Introduction: There are several theorems used in electronics to simplify the analysis of complex circuits. Thevenin's and Norton's theorems allow complex circuits to be reduced to a single source and a single resistance. The superposition theorem allows a multisource series-parallel circuit to be analyzed using Ohm's law and basic circuit analysis techniques. The source conversion theorem is used to convert a voltage source to a current source and visa-versa.

Objectives: Upon completion of this lab exercise the student will be able to:

1. Derive the Thevenin and Norton equivalent circuits for a simple series-parallel circuit.

2. Use Thevenin's and Norton’s theorems to find the voltage across and the current through a changing load in a simple seriesparallel circuit.

3. Use the superposition theorem to calculate the voltage across and the current through the load of a multi-source series-parallel circuit.

4. Use the source conversion theorem to determine the current through the load of a multisource series-parallel circuit.

5. Use MultiSIM to determine the voltage across and the current flow through selected components.

Parts and Equipment: personal computer with MultiSIM installed

Prelab: Instructor Initials

Complete Section 1, Step 4.

Complete Section 2, Step 4.

Complete Section 3, Step 4.

Complete Section 4, Step 3.

Section 1: Thevenin’s Theorem

Thevenin’s theorem states that any two-terminal linear bilateral network can be replaced with an equivalent circuit consisting of a voltage source and a series resistance as shown in Figure 1.

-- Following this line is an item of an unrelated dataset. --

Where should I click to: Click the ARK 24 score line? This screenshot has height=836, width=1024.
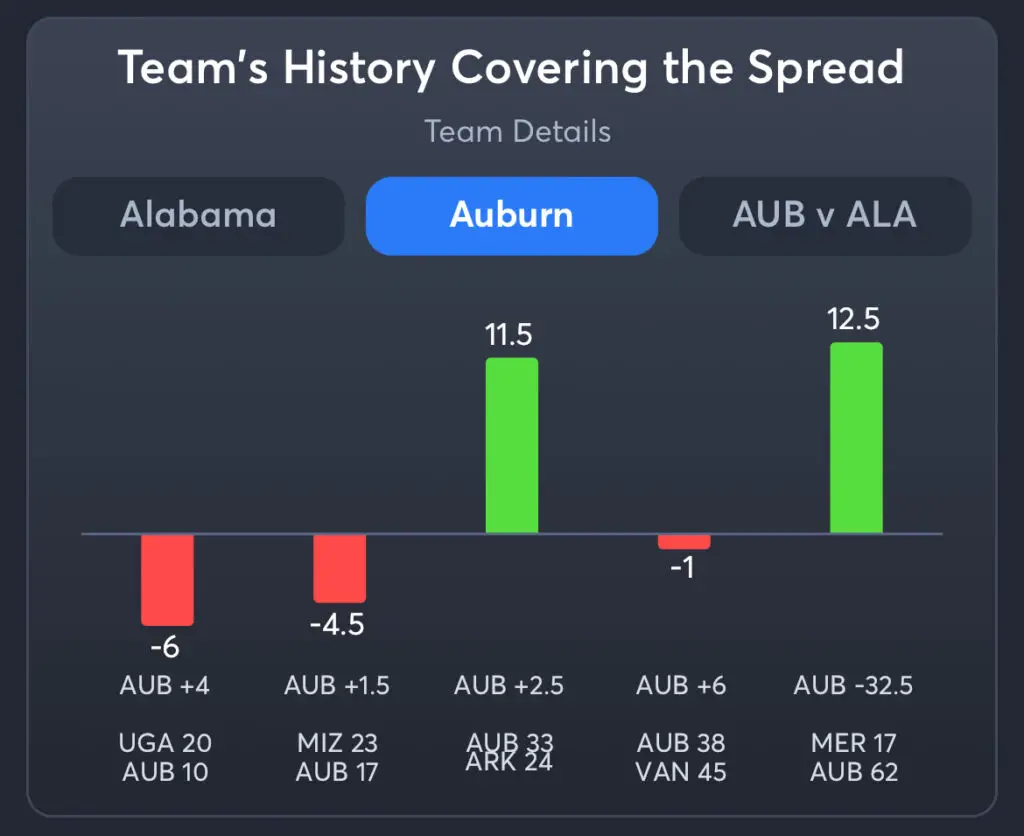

Figure 1: Thevenin’s Equivalent Circuit

Deriving the Thevenin equivalent circuit is accomplished by performing the following steps:

1. Open the circuit at the two terminals. Find the open circuit voltage across the two terminals. This is the Thevenin voltage, VTH.

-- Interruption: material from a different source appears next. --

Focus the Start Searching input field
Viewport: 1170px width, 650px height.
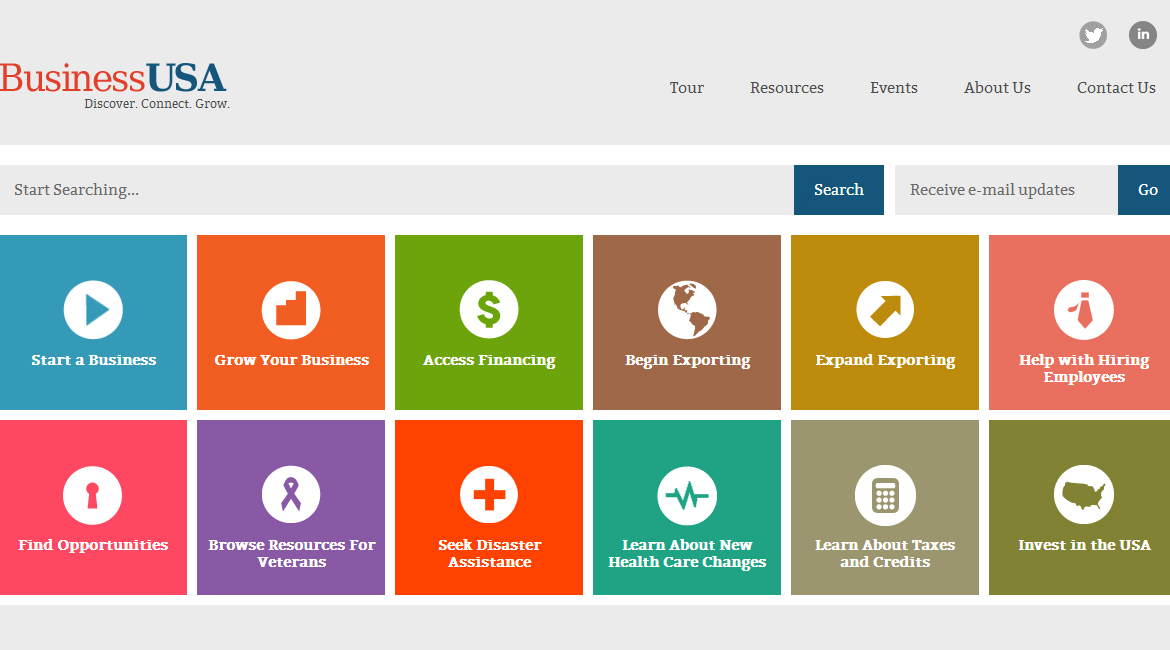396,190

2. Find the resistance between the two terminals with all sources replaced by their internal resistances. This is the Thevenin resistance, RTH.

3. Place VTH and RTH in series with the two terminals. This is the Thevenin’s equivalent circuit.

4. Replace the device or circuit that was originally connected to the two terminals.

Figure 2: Circuit for Section 1 and Section 2

Step 1: Create a circuit file in MultiSIM with the circuit of Figure 2 with RL=2.4 kΩ.

Step 2: Measure VRL and record this value in Table 1.

Step 3: Repeat Step 2 for the remaining values of RL from Table 1.

Do not delete the circuit file of Figure 2. It will be used again in Section 2.

Step 4: Derive the Thevenin equivalent circuit as seen by RL in the circuit of Figure 2.

Step 5: Create a circuit file in MultiSIM with your Thevenin equivalent circuit.

Step 6: Connect the 2.4 kΩ resistor to the Thevenin equivalent circuit. Measure the voltage across the 2.4 kΩ load resistor. Record this value in Table 1.

Step 7: Repeat Step 6 for the remaining values of RL listed in Table 1.

RL	VRL—Figure 2	VRL—Thevenin Ckt
2.4 kΩ	2.66V	1.063V
5.1 kΩ	3.43V	1.79V
10 kΩ	3.93V	2.54V

Table 1: Data for the Circuit of Figure 2 and the Thevenin Equivalent Circuit

Section 2: Norton’s Theorem

Norton's theorem states that any two-terminal linear bilateral network can be replaced by an equivalent circuit consisting of current source and a parallel resistance as shown in Figure 3.

Figure 3: Norton’s Equivalent Circuit

Deriving the Norton equivalent circuit is accomplished by performing the following steps:

1. Short the circuit between the two terminals. Find the short-circuit current through the two terminals. This is the Norton current, IN.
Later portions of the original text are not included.